Isopsephia is the Greek word applied to the practice of adding up the number values of words to come to a singular number usually for the purpose of making mystical relevancies or connections between otherwise unconnected words. This was made possible by the dual use of letters of the Greek alphabet to also represent numbers.
The Jewish people called it gematria, and the Muslim people called it khisab al jumal.

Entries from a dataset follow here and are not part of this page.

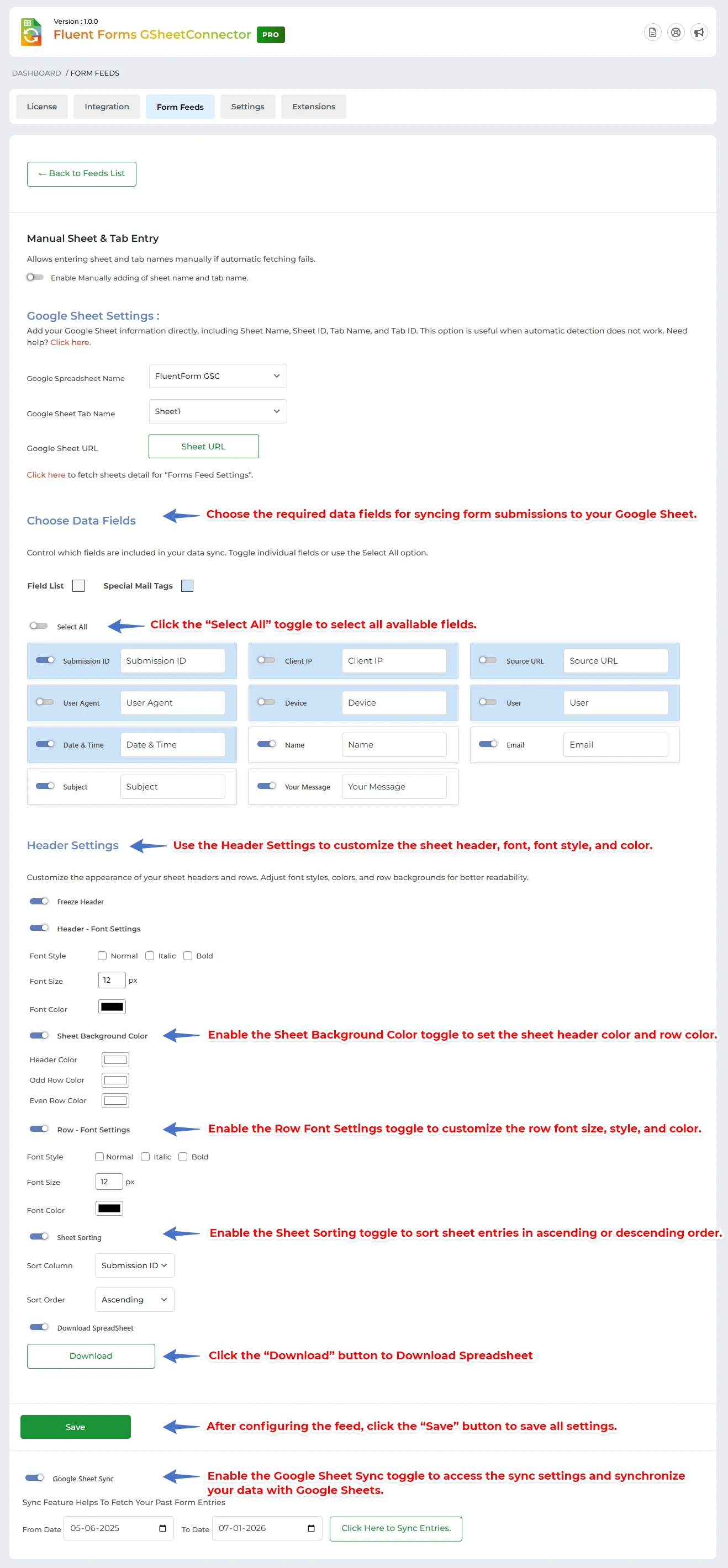The image size is (728, 1568).
Task: Open the From Date calendar picker icon
Action: point(162,1528)
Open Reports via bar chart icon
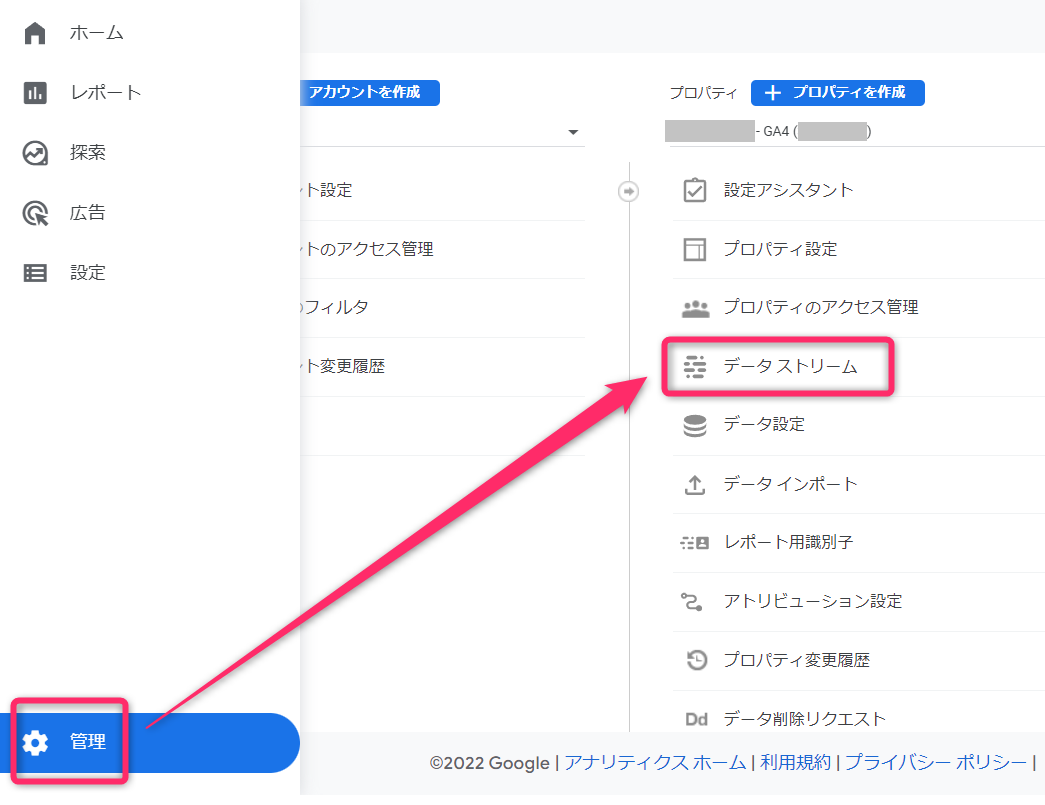The width and height of the screenshot is (1045, 805). [x=35, y=93]
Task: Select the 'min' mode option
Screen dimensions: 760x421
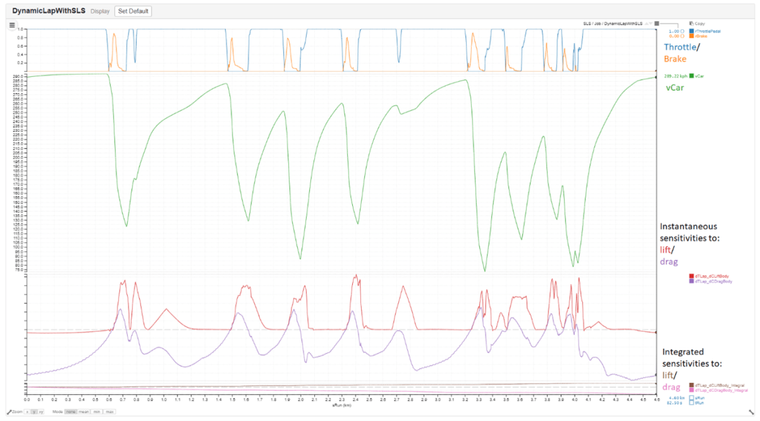Action: pos(98,411)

The most well known example of isopsephia is that of Suetonius relating the name of Nero, in Greek, to the words Idian Metera apekteine - 'He killed his own mother' - since the two have the same value according to the Greek number system:

ΝΕΡΩΝ
50+5+100+800+50
1005

ΙΔΙΑΝ ΜΗΤΕΡΑ ΑΠΕΚΤΕΙΝΕ
(10+4+10+1+50) + (40+8+300+5+100+1) + (1+80+5+20+300+5+10+50+5)
1005

Certain Greek poets used isopsephia in poetry, creating distichs and epigrams that were also isopsephs. A distich is an isopseph if the numerical value of the first verse is equal to that of the second. An epigram is an isopseph if all of its distichs are isopsephs with the same value.

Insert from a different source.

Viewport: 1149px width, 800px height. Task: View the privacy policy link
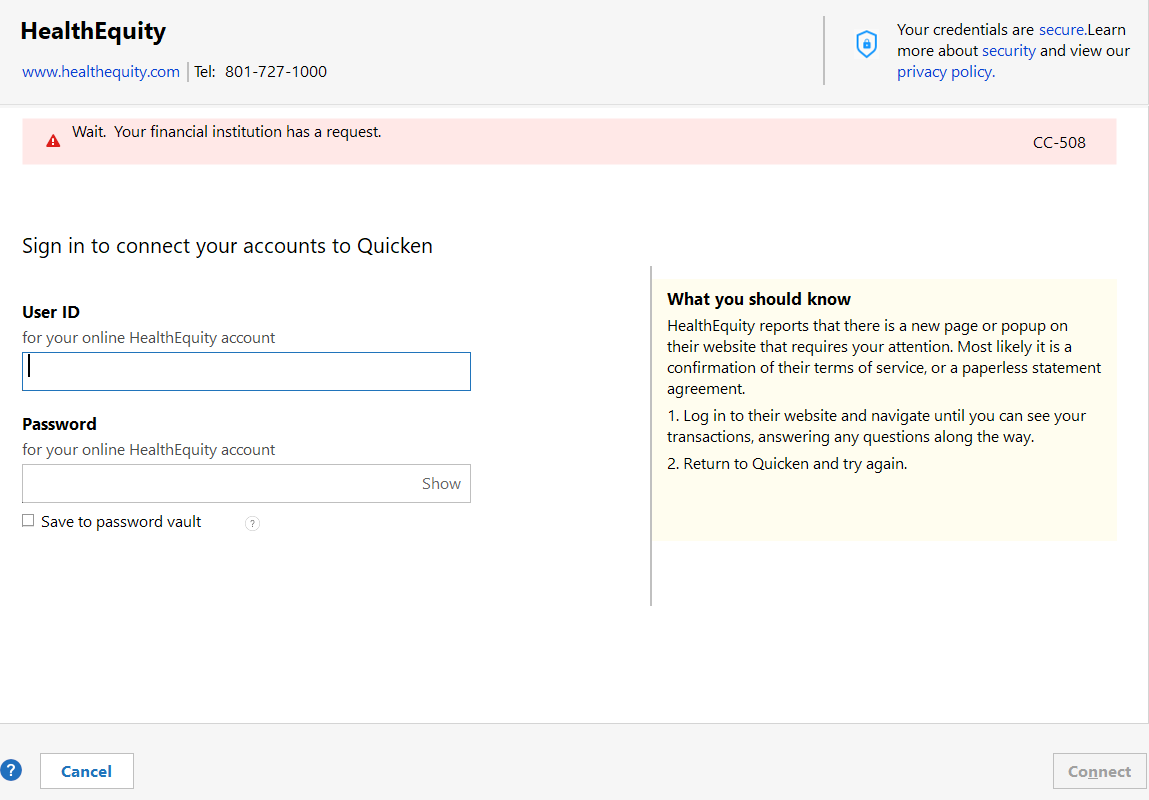click(x=945, y=72)
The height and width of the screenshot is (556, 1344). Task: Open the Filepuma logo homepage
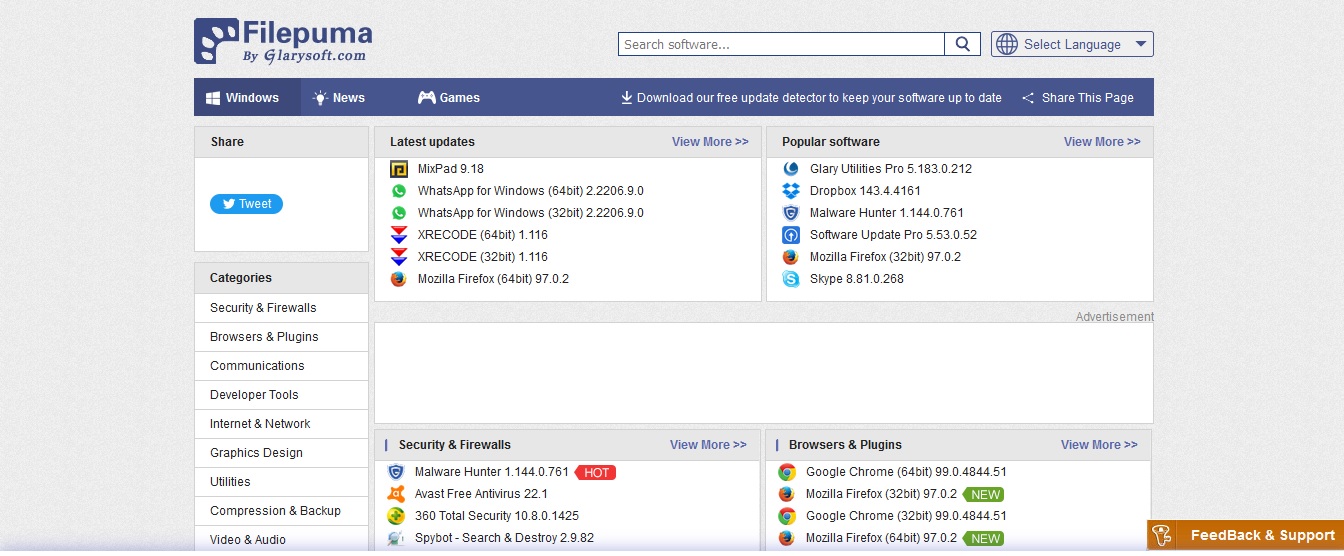[283, 42]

Isopsephia gave rise to the practice of arithmomancy and even the Christian church dabbled in isopsephia for some time - although, more commonly using the Hebrew number system.
One example comes from the New Testament, when Jesus declares that he is "the alpha and the omega" - the beginning and the end of the Greek alphabet - and identifies himself with the 'Holy Ghost' and therefore, according to Christian doctrine, with God Himself. According to Matthew III:16, the Holy Ghost appeared to Jesus at the moment of his birth in the form of a dove; the Greek word for dove being Peristera - and the following calculation is taken as mystical affirmation of the Christian doctrine of the Trinity.

ΑΩ
1+800
801

ΠΕΡΙΣΤΕΡΑ
80+5+100+10+200+300+5+100+1
801

Isopsephia is derived from the words Iso meaning 'equal' and psephos meaning 'pebble'. The latter comes from the relatively common practice of calculating using pebbles or stones as visual aids.

~this information is a summary of the information presented in The Universal History of Numbers by Georges Ifrah on the subject.